Carl Thiemann (10 November 1881 – 3 December 1966) was a Bohemian artist and member of the Vienna Secession, best known for his color woodcuts.

==Life==
Carl Theodor Thiemann was born in Carlsbad, Bohemia, which was then part of the Austrian Empire (it is today known as Karlovy Vary and is in the Czech Republic). His father died when he was young, leaving the family in distressed circumstances; as a result, he initially went into trade rather than training as an artist. Eventually he was able to study at the Art Academy in Prague, first as a painter and later as a printmaker. He became interested in the Japanese technique of printing color woodcuts using water-based inks, which was then a new technique in Austrian art circles.

In 1904 he moved to Prague and set up a studio with the artist Walther Klemm. In 1908, he and Klemm moved to the Dachau art colony, where he became a cofounder of the Dachau Artists' Association. Shortly thereafter, he married Louise Miéville, a Swiss language teacher. Their daughter Margarete also became a painter.

Around 1910 he became a member of the Vienna Secession and the Deutscher Künstlerbund.

He was widowed in 1957 and two years later he married a cousin, Ottilie Rady Thiemann-Stoedtner.

==Art==
Thiemann left an extensive oeuvre ranging from painting to all forms of printmaking. He is best known for his color woodblock prints of landscapes featuring trees (especially birch trees) and city streets, all rendered in a strongly graphic style with subtle coloration. His work was influenced by Martha Cunz's woodcuts, and it has stylistic affinities with such artists as Ferdinand Mirwald and Frances Gearhart.

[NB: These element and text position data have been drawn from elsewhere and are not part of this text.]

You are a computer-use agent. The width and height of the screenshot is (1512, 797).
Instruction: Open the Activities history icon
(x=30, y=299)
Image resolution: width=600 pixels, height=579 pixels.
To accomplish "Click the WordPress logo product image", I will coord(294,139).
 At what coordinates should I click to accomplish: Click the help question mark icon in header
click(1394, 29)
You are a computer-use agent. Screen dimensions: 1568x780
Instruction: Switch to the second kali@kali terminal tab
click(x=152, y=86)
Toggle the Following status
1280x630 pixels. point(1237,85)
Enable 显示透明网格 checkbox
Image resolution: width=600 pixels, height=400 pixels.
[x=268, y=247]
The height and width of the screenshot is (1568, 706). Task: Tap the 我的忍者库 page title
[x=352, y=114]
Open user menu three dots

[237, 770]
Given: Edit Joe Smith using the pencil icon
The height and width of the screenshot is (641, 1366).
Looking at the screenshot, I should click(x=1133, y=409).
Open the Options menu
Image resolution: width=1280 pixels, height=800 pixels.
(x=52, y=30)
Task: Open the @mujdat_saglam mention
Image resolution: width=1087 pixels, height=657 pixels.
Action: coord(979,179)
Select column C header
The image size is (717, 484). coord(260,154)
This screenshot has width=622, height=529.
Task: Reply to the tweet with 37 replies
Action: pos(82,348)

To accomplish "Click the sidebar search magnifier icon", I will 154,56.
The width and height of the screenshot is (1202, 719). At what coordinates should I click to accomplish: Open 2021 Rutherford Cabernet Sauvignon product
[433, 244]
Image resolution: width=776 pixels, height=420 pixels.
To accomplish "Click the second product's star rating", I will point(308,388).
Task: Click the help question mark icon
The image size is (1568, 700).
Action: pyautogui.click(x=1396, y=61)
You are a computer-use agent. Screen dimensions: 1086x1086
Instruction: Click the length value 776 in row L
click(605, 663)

He won a number of awards, including the Federal Cross of Merit and the Golden Ring of Honor of the City of Dachau (1966). A street in Dachau is named after him.

==Sources==
This page is translated from :de:Carl Thiemann. Sources listed on that page include:
- Thiemann, Carl. Erinnerungen eines Dachauer Malers. Dachau, n.d.
- Merx, Klaus. Carl Thiemann 1881-1966. Meister des Farbholzschnitts. Darmstadt, 1976.
- Thiemann-Stoedtner, Ottilie. Carl Thiemann: Der Mensch - der Künstler. Dachau, 1978.
- Thiemann-Stoedtner, Ottilie. Dachauer Maler: Der Künstlerort Dachau von 1801 bis 1946. Dachau, 1981.
- Göttler, Norbert. Sie machten Geschichte im Dachauer Land. Dachau, 1989.
- Reitmeier, Lorenz Josef. Dachau: Der berühmte Malerort. Dachau, n.d.
- Klemm, Walther, and Carl Thiemann. Zwei Meister des Farbholzschnitts. Dachau, 2016. ISBN 978-3-930941-85-8.